(Listing from a pointing dataset)
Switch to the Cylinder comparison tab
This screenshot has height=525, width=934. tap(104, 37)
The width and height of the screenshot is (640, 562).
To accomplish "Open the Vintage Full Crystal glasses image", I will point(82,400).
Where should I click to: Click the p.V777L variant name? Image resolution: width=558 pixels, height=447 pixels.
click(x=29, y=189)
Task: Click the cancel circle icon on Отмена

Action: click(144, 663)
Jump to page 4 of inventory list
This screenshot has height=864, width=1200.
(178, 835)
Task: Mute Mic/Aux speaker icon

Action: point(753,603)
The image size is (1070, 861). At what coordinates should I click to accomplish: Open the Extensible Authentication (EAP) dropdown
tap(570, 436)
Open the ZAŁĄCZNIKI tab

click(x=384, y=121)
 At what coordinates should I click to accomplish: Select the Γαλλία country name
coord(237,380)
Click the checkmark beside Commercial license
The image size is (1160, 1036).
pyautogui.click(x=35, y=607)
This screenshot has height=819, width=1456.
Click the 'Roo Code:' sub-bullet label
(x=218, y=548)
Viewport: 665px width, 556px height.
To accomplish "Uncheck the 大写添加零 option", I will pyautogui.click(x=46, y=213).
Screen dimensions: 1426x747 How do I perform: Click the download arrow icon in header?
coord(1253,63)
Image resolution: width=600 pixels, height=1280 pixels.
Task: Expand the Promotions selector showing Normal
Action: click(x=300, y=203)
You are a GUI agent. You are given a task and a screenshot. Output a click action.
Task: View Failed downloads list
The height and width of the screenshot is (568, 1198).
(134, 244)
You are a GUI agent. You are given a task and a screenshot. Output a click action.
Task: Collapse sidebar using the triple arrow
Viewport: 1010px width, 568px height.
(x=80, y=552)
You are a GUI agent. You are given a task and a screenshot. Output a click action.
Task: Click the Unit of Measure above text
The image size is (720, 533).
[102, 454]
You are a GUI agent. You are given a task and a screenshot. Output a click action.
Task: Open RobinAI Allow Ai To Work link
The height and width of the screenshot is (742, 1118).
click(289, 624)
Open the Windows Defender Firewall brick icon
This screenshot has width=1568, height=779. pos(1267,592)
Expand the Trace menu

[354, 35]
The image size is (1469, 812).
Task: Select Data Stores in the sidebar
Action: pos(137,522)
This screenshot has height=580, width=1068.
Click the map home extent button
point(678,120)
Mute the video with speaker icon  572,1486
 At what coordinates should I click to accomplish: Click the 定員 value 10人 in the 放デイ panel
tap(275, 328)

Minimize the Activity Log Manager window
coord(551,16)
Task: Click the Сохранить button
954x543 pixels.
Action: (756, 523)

— WHAT IS ASKED —
Please return every line of the listing above, unchanged.

— SOLUTION —
Switch to the Cylinder comparison tab
This screenshot has height=525, width=934. tap(104, 37)
The width and height of the screenshot is (640, 562).
To accomplish "Open the Vintage Full Crystal glasses image", I will point(82,400).
Where should I click to: Click the p.V777L variant name? Image resolution: width=558 pixels, height=447 pixels.
click(x=29, y=189)
Task: Click the cancel circle icon on Отмена

Action: click(144, 663)
Jump to page 4 of inventory list
This screenshot has height=864, width=1200.
(178, 835)
Task: Mute Mic/Aux speaker icon

Action: point(753,603)
The image size is (1070, 861). At what coordinates should I click to accomplish: Open the Extensible Authentication (EAP) dropdown
tap(570, 436)
Open the ZAŁĄCZNIKI tab

click(x=384, y=121)
 At what coordinates should I click to accomplish: Select the Γαλλία country name
coord(237,380)
Click the checkmark beside Commercial license
The image size is (1160, 1036).
pyautogui.click(x=35, y=607)
This screenshot has height=819, width=1456.
Click the 'Roo Code:' sub-bullet label
(x=218, y=548)
Viewport: 665px width, 556px height.
To accomplish "Uncheck the 大写添加零 option", I will pyautogui.click(x=46, y=213).
Screen dimensions: 1426x747 How do I perform: Click the download arrow icon in header?
coord(1253,63)
Image resolution: width=600 pixels, height=1280 pixels.
Task: Expand the Promotions selector showing Normal
Action: click(x=300, y=203)
You are a GUI agent. You are given a task and a screenshot. Output a click action.
Task: View Failed downloads list
The height and width of the screenshot is (568, 1198).
(134, 244)
You are a GUI agent. You are given a task and a screenshot. Output a click action.
Task: Collapse sidebar using the triple arrow
Viewport: 1010px width, 568px height.
(x=80, y=552)
You are a GUI agent. You are given a task and a screenshot. Output a click action.
Task: Click the Unit of Measure above text
The image size is (720, 533).
[102, 454]
You are a GUI agent. You are given a task and a screenshot. Output a click action.
Task: Open RobinAI Allow Ai To Work link
The height and width of the screenshot is (742, 1118).
click(289, 624)
Open the Windows Defender Firewall brick icon
This screenshot has width=1568, height=779. pos(1267,592)
Expand the Trace menu

[354, 35]
The image size is (1469, 812).
Task: Select Data Stores in the sidebar
Action: pos(137,522)
This screenshot has height=580, width=1068.
Click the map home extent button
point(678,120)
Mute the video with speaker icon  572,1486
 At what coordinates should I click to accomplish: Click the 定員 value 10人 in the 放デイ panel
tap(275, 328)

Minimize the Activity Log Manager window
coord(551,16)
Task: Click the Сохранить button
954x543 pixels.
Action: (756, 523)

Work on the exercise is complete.